- WORK ITEM
In the material below, the lines between the one holding "This screenshot has" and the one holding "Where should I click to: Switch", inclusive, are to be set down word for word. Pictures stay out.
►
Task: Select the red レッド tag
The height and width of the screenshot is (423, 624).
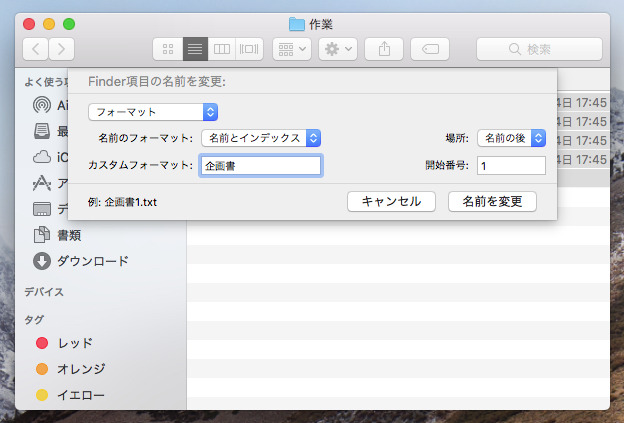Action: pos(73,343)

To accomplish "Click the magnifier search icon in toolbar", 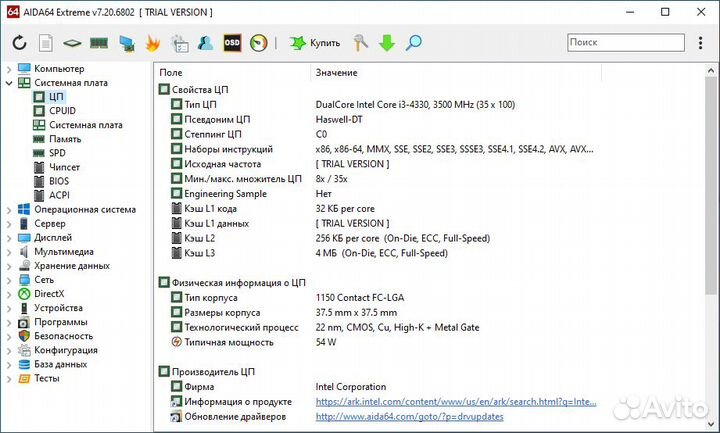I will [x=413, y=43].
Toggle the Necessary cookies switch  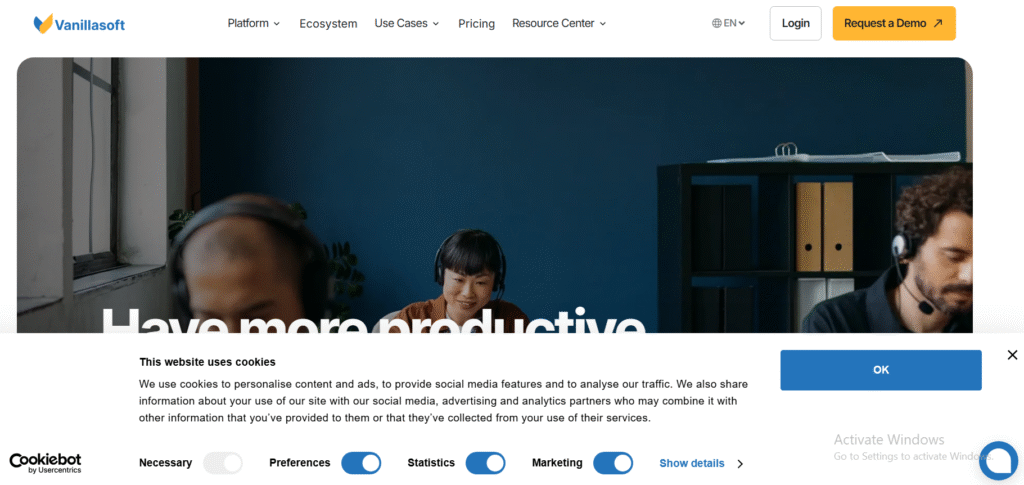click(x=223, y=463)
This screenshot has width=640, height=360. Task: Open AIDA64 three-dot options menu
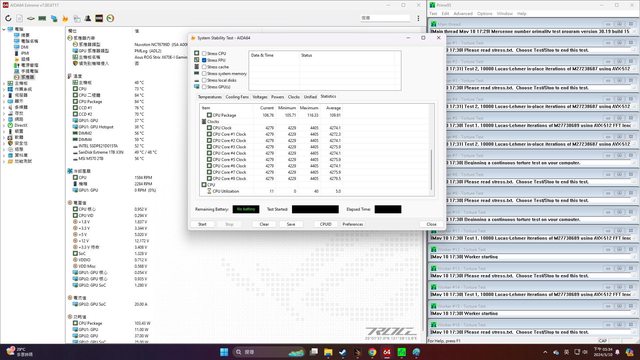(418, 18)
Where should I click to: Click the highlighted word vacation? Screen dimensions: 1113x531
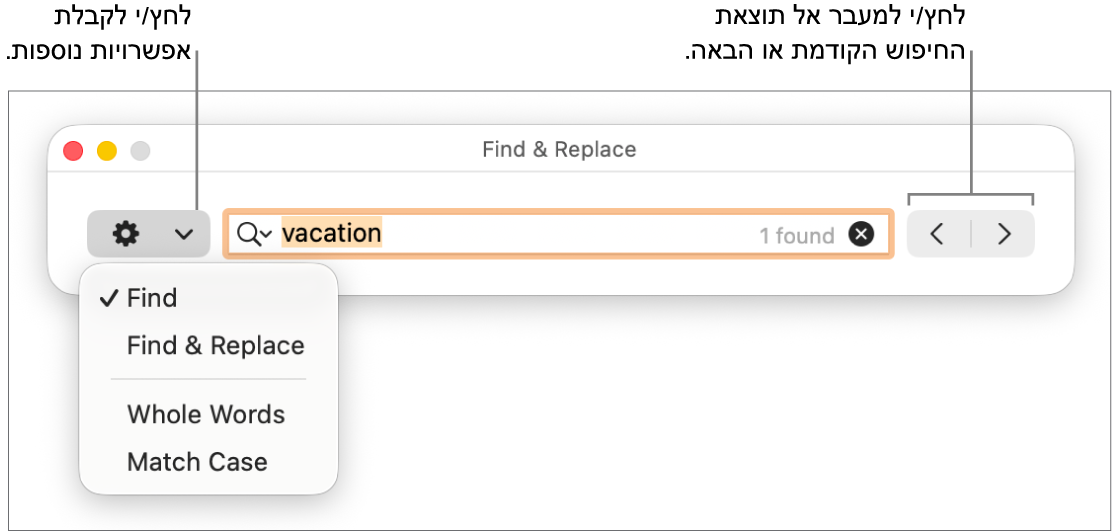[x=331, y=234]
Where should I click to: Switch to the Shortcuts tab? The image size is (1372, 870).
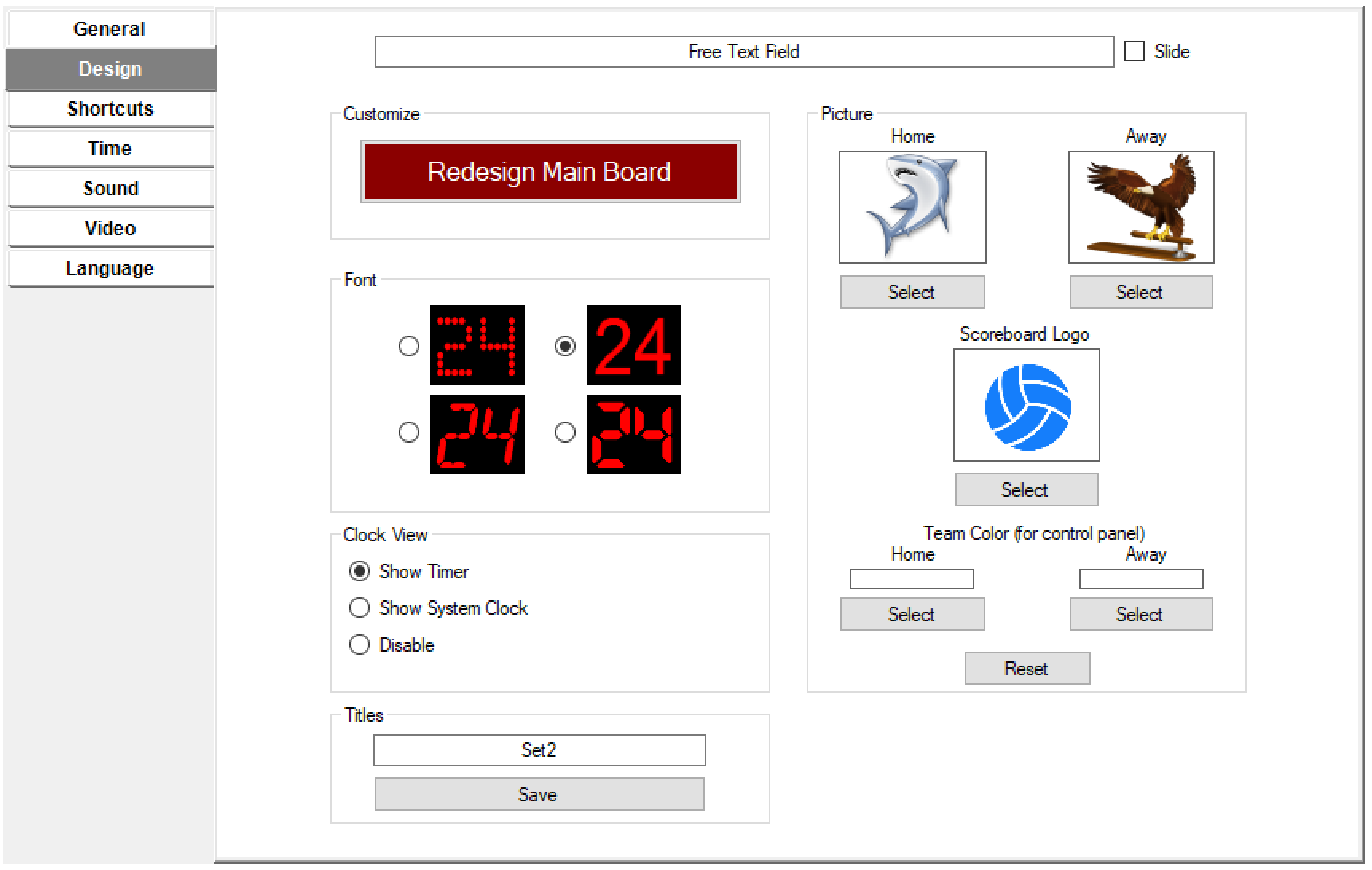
◄
►
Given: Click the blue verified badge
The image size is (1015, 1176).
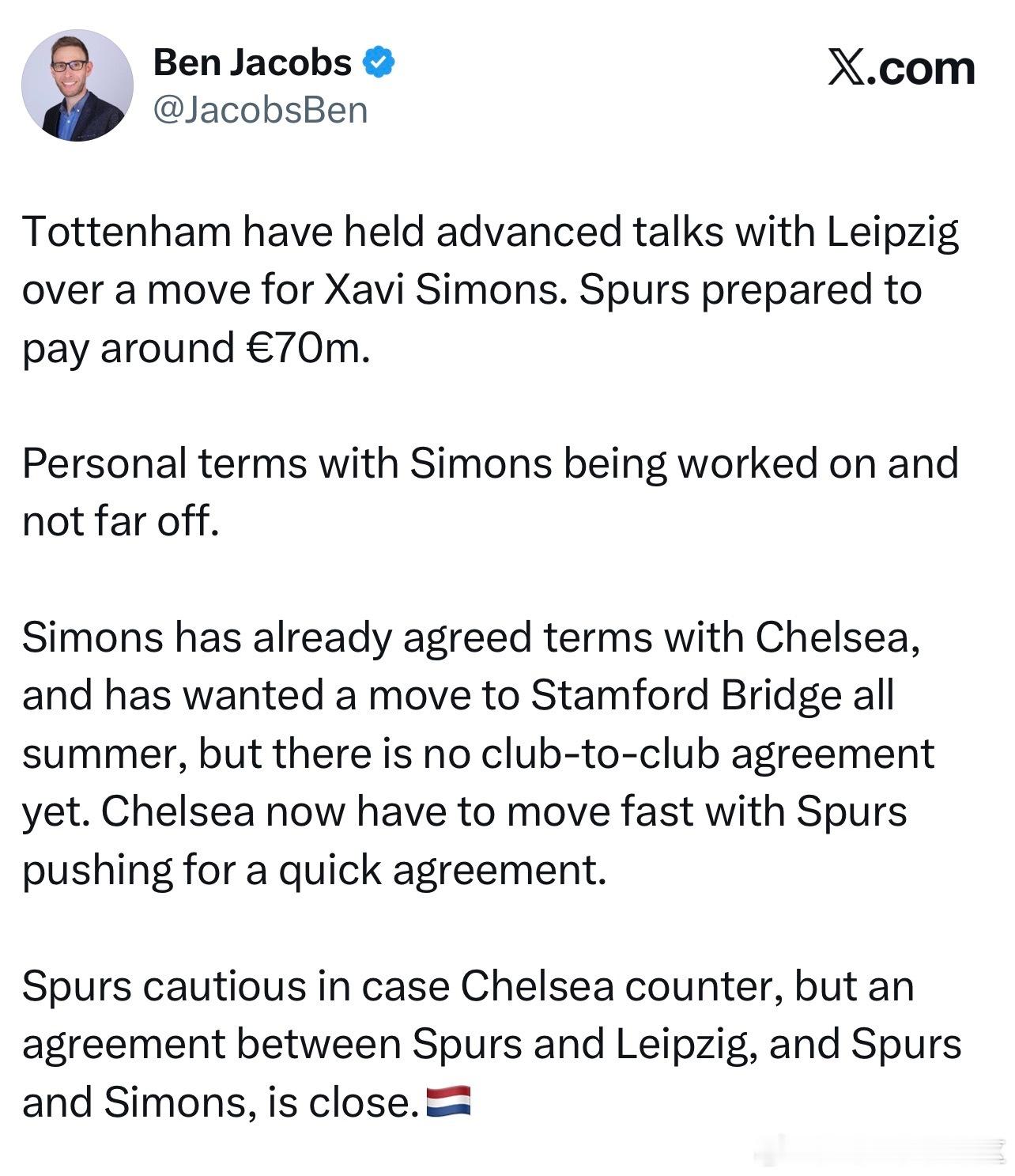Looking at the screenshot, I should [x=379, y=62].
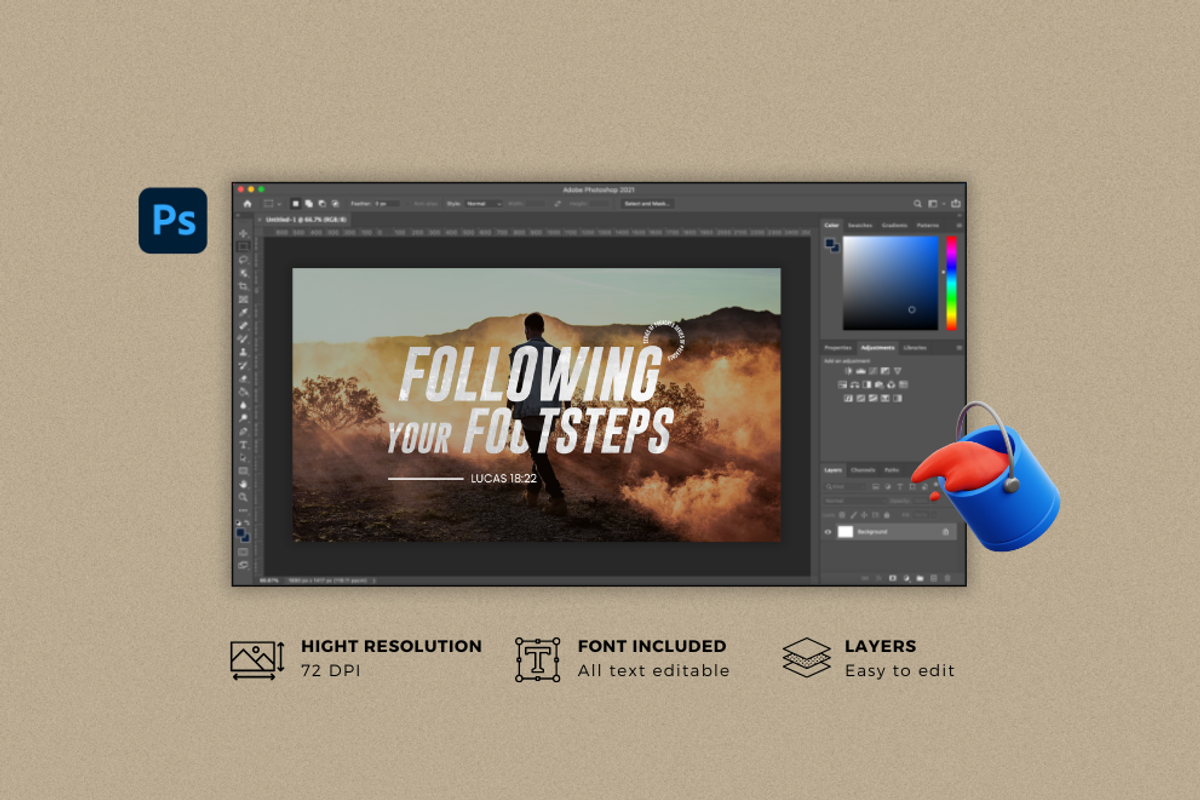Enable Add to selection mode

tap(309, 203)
◄
- ANSWER SECTION
This screenshot has width=640, height=360. Task: Open AIDA64 three-dot options menu
(418, 18)
Where should I click to: Click the highlighted word vacation? Screen dimensions: 1113x531
[x=331, y=234]
Where should I click to: Switch to the Shortcuts tab? The image size is (1372, 870).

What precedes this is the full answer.